Because of the severity of their dementia, not all PLWD were able to answer the interview questions regarding their experience with the virtual companion. Participants 2022-4 and 2022-5 mentioned that it was “nice to speak to someone”. A majority of the observed interactions involved good memories and social connection, and the LTC staff observed one participant engaging in what they felt was “a good chat”. Three PLWD specifically noted that visiting with the virtual companion improved their day and that they would interact with her again.

Further, an LTC staff noted that the virtual companion “is a friendly companion and asks interesting questions. She has a good tone and it is not difficult to suspend disbelief when speaking to her. She imitates a human’s behavior to a reasonable degree and the environment is welcoming”. However, another LTC staff mentioned that the virtual companion “seems somewhat realistic but lacks nonverbal cues, and can sometimes come off as blunt and robotic”.

There were no complaints of simulator sickness in Stage 1.

3.2. Stage 2

Ten new LTC residents living with cognitive impairment participated in Stage 2. The descriptive data and interactions with the virtual companion are reported in Table 2. The time spent interacting with the virtual companion ranged from 00:32 to 29:00 min for the first session (average 11:42 min), from 0:00 to 34:48 min for the second session (average 18:07 min), and from 1:07 to 53:50 min for the third session (average 29:39 min).

Table 2.

Descriptive data and virtual companion interaction data for the Stage 2 research sample. M—man; W—woman.

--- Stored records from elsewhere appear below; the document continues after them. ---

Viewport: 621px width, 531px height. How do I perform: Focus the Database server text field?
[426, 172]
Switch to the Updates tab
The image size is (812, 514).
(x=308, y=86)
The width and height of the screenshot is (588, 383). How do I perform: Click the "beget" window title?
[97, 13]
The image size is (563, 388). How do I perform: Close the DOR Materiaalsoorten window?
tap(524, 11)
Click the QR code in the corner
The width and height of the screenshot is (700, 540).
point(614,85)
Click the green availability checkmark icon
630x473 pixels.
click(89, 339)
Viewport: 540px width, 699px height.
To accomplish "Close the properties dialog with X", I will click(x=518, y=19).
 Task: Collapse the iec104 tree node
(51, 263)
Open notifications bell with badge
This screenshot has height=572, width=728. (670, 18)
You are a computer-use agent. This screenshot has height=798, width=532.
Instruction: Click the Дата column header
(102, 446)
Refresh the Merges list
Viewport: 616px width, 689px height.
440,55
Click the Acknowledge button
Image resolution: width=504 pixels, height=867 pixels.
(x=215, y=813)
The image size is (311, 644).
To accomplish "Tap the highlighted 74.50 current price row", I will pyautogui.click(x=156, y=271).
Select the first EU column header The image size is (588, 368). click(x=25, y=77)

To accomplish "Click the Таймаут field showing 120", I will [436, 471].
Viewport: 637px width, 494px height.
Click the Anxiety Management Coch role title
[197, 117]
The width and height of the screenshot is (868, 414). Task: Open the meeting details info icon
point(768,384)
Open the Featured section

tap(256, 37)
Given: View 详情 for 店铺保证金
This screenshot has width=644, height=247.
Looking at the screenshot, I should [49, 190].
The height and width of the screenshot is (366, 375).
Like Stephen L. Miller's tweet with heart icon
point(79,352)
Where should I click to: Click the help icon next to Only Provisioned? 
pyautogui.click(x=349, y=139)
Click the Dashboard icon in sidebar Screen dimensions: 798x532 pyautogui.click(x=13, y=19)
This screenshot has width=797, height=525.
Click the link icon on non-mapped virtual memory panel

Participant Number Gender Age Cognitive Performance Score Number of Sessions Length of Session(s) (min:s) Subjective Reports
2023-1 W 83 1 3 7:32
3:39
2:07
Session 1—The participant’s voice was mistaken by the software for a language other than English.
Session 2—There was an engaging conversation about the participant’s children. The participant enjoyed how immersive the conversation was.
Session 3 –The participant gave one-word answers, so the virtual companion kept asking new questions.
2023-2 W 87 1 3 25:00
25:00
53:50
The participant had stimulating, deep, and personal conversations about traveling, teaching, poetry, and death. The participant did not believe that the virtual companion was a real person.
2023-3 W 87 3 3 20:23
29:00
32:53
The participant was very engaged, and did not understand that the virtual companion was not a real person. The participant had deep and intimate conversations about their family.
2023-4 M 93 3 3 22:39
33:53
30:46
Session 1—The participant was engaged but the conversation was “all over the place”.
Session 2—The participant was very engaged, and talked about their farm.
Session 3—This was primarily a question-and-answer conversation (with questions from the virtual companion), but the participant was engaged.
2023-5 W 92 3 1 0:32 The participant asked to take the head-mounted display off as they found it too heavy.
2023-6 W 93 1 2 29:00
34:48
The participant had very positive, lengthy conversations about their pet (Session 1) and cuisine/food (Session 2).
2023-7 W 96 2 2 2:23
9:10
Session 1—The conversation was dry, and the participant thought that the questions were “stupid”.
Session 2—The participant gave one-word answers so the software was not able to engage and respond appropriately.
2023-8 M 86 4 1 5:50 The participant answered questions but felt overwhelmed.
2023-9 W 86 2 2 0:52
0:00
Session 1—The participant had a hard time understanding the virtual companion but was willing to try a second time.
Session 2—The participant immediately asked to remove the headset.
2023-10 W 67 3 2 2:49
9:29
Session 1—The participant took the head-mounted display off but was willing to try a second time.
Session 2—The software had difficulty understanding the participant’s speech (due to stuttering) but the participant appeared to enjoy the experience.
Frequency or mean (standard deviation) 2 M
8 W
87
(8.1)
2.3
(1.1)
2.2
(0.8)
Session 1: 11:42 (11:13)
Session 2: 18:07 (14:04)
Session 3: 29:54 (21:15)

3.2.1. Hardware and Software

Nine out of the ten participants found that the head-mounted display was heavy, especially after a long time. However, six out of the ten also reported that it was “comfortable”. For the participants with a reduced ability to hold their heads up, the Elite Strap was used for improved support. The head-mounted display did not fit well over eyeglasses.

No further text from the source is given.